_Dataset entries_
# # # # # # #

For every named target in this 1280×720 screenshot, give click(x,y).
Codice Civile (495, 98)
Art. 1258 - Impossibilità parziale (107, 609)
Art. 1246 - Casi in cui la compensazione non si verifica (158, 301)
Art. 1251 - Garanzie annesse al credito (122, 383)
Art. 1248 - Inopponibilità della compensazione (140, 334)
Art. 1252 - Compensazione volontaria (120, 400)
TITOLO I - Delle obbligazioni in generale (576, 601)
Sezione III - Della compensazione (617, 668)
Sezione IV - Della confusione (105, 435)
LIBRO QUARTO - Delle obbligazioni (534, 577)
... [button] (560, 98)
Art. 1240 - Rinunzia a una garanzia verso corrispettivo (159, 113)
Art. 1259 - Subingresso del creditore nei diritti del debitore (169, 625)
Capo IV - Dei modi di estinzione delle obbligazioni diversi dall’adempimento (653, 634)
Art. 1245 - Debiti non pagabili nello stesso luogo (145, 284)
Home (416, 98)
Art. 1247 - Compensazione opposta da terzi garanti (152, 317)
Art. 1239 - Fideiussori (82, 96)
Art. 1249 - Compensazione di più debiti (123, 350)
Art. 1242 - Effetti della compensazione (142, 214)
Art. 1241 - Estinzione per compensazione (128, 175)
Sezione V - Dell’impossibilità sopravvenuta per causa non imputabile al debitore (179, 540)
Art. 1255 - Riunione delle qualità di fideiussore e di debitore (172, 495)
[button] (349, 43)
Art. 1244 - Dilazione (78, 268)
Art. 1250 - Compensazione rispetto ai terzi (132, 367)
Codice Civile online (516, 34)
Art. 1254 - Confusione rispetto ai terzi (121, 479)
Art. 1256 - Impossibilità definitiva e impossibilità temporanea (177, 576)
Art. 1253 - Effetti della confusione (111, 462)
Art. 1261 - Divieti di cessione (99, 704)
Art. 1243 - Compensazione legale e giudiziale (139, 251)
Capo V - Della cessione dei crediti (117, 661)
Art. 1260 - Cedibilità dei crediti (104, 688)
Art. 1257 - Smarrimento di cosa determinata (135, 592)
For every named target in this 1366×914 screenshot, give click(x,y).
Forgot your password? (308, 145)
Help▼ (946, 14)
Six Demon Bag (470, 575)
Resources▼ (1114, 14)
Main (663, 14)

# # # # # # #

_What you should do_
Your reply must be one number, namely the count of lines above that hold the string "every".

_Exercise answer_
2